La victoire sera en tout cas nécessaire pour qu’il puisse relancer sa carrière. Et aussi faire taire les doutes et critiques, notamment sur le fait qu’il ne serait pas toujours ultra professionnel et vivrait trop dans sa bulle.
En espérant aussi que son retour soit permanent et plus écourté par diverses blessures.

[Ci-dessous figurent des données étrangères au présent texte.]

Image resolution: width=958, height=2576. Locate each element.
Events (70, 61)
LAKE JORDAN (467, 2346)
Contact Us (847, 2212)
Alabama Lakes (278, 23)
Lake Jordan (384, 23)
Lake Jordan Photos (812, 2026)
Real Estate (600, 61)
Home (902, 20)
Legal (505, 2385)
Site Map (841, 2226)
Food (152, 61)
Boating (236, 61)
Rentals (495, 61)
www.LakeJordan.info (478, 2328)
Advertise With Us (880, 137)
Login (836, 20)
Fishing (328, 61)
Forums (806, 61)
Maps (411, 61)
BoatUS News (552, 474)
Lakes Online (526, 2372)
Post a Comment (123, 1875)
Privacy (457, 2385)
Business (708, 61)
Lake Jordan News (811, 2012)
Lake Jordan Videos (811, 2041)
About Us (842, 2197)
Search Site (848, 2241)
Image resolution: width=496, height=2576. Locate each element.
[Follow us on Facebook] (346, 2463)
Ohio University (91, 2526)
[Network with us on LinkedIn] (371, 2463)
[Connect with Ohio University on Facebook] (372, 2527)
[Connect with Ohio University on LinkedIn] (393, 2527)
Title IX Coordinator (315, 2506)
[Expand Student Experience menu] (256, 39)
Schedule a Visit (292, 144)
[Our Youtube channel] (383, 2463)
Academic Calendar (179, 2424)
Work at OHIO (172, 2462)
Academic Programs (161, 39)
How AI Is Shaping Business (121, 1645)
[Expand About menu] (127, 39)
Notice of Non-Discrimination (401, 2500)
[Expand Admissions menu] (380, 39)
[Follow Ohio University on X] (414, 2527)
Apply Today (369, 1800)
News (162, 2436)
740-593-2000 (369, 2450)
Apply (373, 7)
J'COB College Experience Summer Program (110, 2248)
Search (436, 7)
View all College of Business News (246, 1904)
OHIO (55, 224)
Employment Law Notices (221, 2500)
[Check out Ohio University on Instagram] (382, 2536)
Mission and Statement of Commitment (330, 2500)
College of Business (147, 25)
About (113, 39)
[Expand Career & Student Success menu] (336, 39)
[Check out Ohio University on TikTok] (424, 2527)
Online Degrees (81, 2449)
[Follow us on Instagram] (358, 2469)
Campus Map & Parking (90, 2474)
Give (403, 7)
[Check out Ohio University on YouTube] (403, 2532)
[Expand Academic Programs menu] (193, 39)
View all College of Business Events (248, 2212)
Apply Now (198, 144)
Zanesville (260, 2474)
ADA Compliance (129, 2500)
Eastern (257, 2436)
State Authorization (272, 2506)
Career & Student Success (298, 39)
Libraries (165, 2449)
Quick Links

Notons enfin un dernier point. Parce que Mathieu van der Poel n’a pas participé aux derniers championnat nationaux, manches de Coupe du Monde et Championnats d’Europe, il sera contraint de prendra le départ à Hulst dans le maillot de sa formation Alpecin-Deceuninck. La dernière fois qu’il a participé à un cross professionnel sans maillot distinctif remonte au… 4 janvier 2015 lors d’un cross à Louvain. Qu’il a gagné, bien sûr, juste avant de fêter son 20e anniversaire. Il a remporté son premier titre de champion des Pays-Bas chez les pros une semaine plus tard, à Veldhoven. Il a également enfilé son premier maillot arc-en-ciel élite un peu plus d’un mois plus tard, à Tábor. Il était alors le plus jeune coureur de tous les temps à réaliser cet exploit.